SUPPLIED PASSAGE
::::::::::
The agent. The robotic arm. Executes instructions. Does not design the product. Least interesting component in the factory and the one that gets the most airtime. Swappable. Any capable arm will do.
The inspector. In a dark factory, quality inspection uses machine vision - not just pass or fail but: this weld is 2mm off on the left seam, likely fixture drift on station 3. The software equivalent is a testing system that diagnoses why something failed, not just that it did. Most agent builds have tests. Very few have diagnosis.
The signal. Manufacturing calls it the andon cord. Not just an alarm - a directional signal. Which station, which part, which failure mode. "Test failed" is useless. "Ownership check missing in the canvas repository, line 47" is actionable.
The notebook. The foreman's shift log. What was tried. What worked. What was rejected, and why. In supply chain operations, tribal knowledge walks out the door when experienced people leave. The memory layer is the documentation that prevents knowledge loss between sessions. Not a summary - summaries lose precision exactly when precision matters most. A structured record that remembers decisions, not just outcomes.
The perimeter. Safety systems in automated factories exist not because the robot is malicious. The robot is powerful, fast, and has no understanding of context. Light curtains. Emergency stops. Lockout/tagout. Hard limits the machine cannot cross regardless of what the programming says. The software equivalent: boundaries on what the agent can touch, which files it can modify, which systems it can reach. The agent isn't trying to corrupt your production database. It just doesn't know it shouldn't.

Six components. Same six every time. Whether you're building maritime intelligence with Sonar, anomaly detection in a Control Tower, or inventory recognition with Smart Eye.
The agent is one of the six. Not the headline. Not the hero. The arm.
Why the lights aren't off yet
The architecture for this software factory exists. The six components are designed. The bootstrapping sequence follows the same discipline any supply chain professional would use to stage a warehouse automation rollout: one cell first, prove it, gate it, expand.

And the work has started. The first spec clauses are written. The first cycle is queued. The ratchet is ready to run.
But the lights aren't off yet. Tesla didn't start with the alien dreadnought. They started with one automated cell - stamping, then welding, then paint. Proved each station could run unattended. Learned the hard way that full automation without proven work instructions produces expensive scrap. Then they added the next cell. Then the next. The Gigafactory today is lights-sparse: heavily automated production with humans where judgment still matters.
The gates are measurable. Not vibes. The cell doesn't graduate until fifty cycles pass with quality above eighty percent. The second product line doesn't start until the first is at full pass rate. Overnight unattended runs for a full week before the orchestration layer expands.
As practitioners we recognise this. Pilot-then-scale. Phased rollout. The exact same governance you'd apply to a new WMS deployment or an ERP migration. The rigour isn't optional - it's what separates a factory from a hobby.
The four remaining Control Tower modules. The next version of Smart Eye. Whatever comes after that. All of them should come off the same production line, built from a spec, inspected by a twin, remembered by a notebook, bounded by a perimeter.
I'll keep posting how the factory actually performs against those real projects. Not the architecture. The results. How many cycles ran overnight. What the pass rate looked like in the morning. Where the spec was too vague and the agent built the wrong thing correctly. Where the ratchet worked and where it didn't.
The lights go off on the factory floor. The control room stays lit and CLADS (Closed Loop Autonomous Development System) uploaded to my GitHub and is ready for deployment to my VPS. Experiment continues.
::::::::::
REQUIRED TASKS
**1)** In the software factory passage, what does manufacturing call the signal component?
**2)** Please decide whether each statement agrees with the software factory passage, answering yes or no and quoting the words that settle it. (a) A cell graduates once fifty cycles pass with quality above eighty percent. (b) Tesla began by automating its whole factory at once. (c) Most agent builds include diagnosis.

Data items
::::::::::
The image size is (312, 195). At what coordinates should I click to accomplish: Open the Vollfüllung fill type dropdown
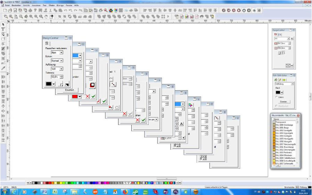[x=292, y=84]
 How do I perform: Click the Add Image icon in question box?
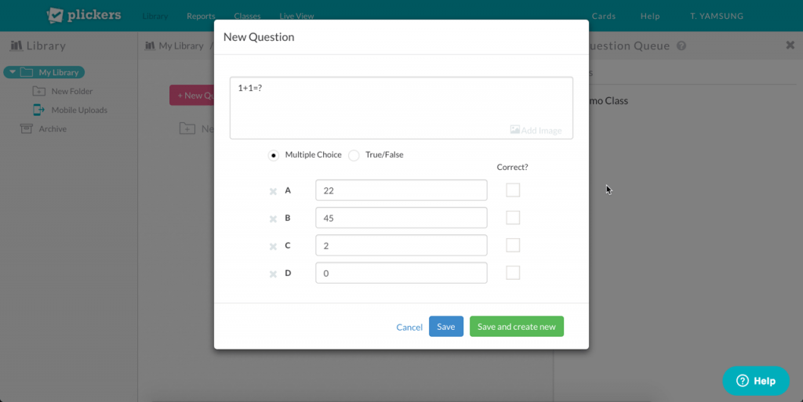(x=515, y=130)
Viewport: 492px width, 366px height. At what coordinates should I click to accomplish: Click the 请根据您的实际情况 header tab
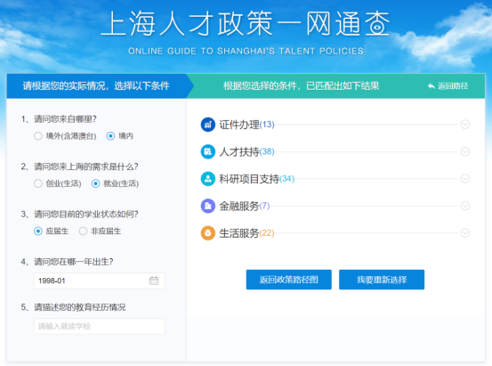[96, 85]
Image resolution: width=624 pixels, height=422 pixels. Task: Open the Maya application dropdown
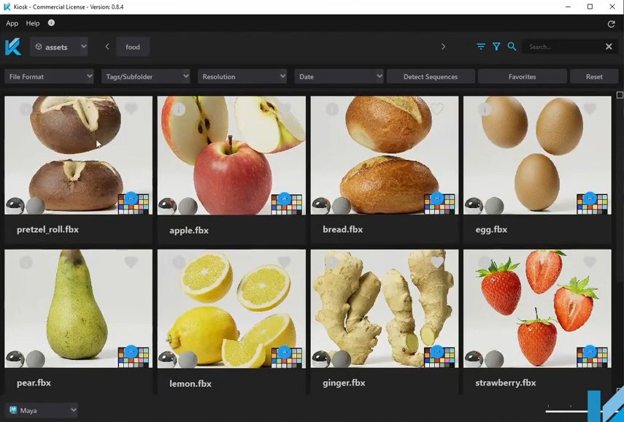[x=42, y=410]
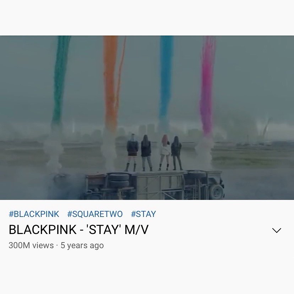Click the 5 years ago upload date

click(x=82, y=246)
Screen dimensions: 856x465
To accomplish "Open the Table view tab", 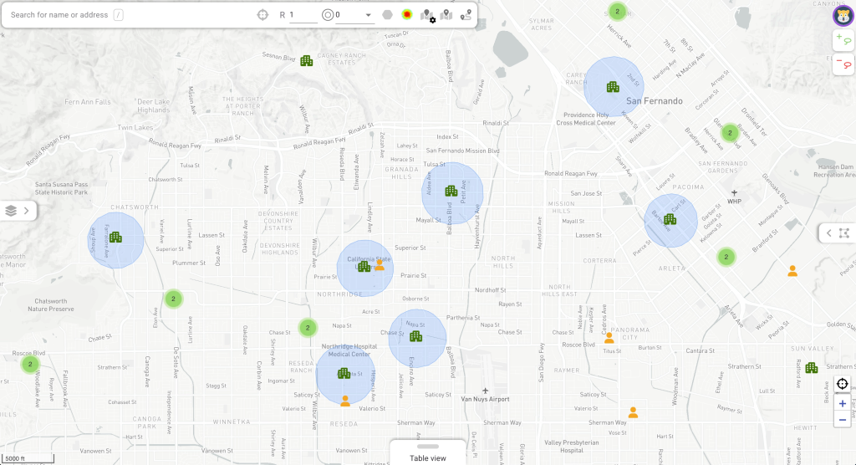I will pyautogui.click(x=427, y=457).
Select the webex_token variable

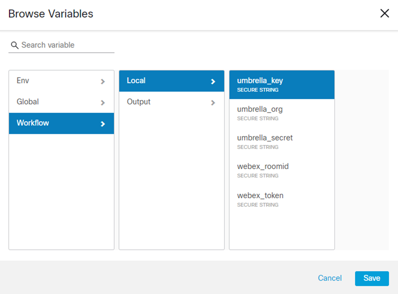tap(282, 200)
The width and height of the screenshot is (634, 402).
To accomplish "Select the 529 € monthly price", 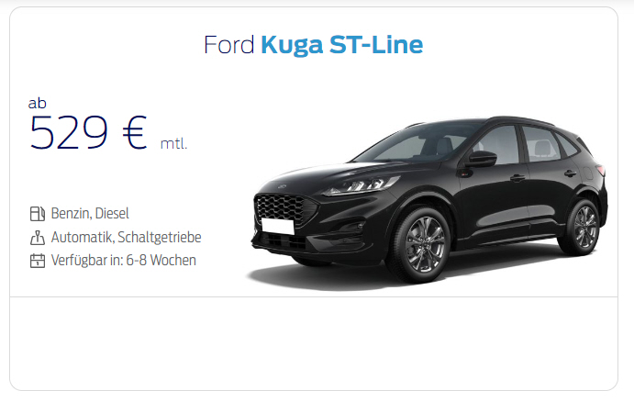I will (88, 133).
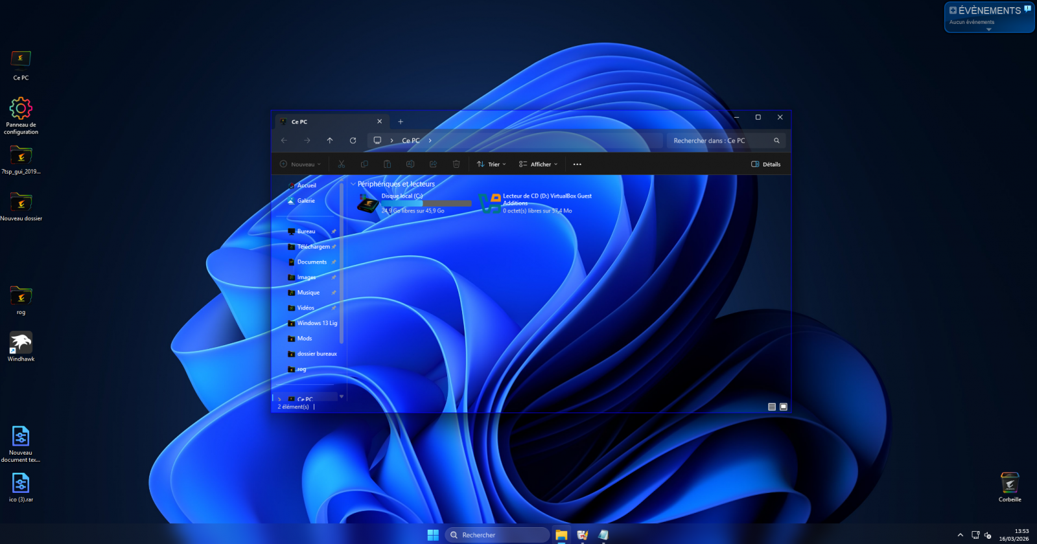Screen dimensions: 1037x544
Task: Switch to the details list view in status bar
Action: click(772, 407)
::::::::::
SOLUTIONS
**1)** The andon cord.

**2)**
(a) Yes: "The cell doesn't graduate until fifty cycles pass with quality above eighty percent."
(b) No: "Tesla didn't start with the alien dreadnought. They started with one automated cell - stamping, then welding, then paint."
(c) No: "Most agent builds have tests. Very few have diagnosis."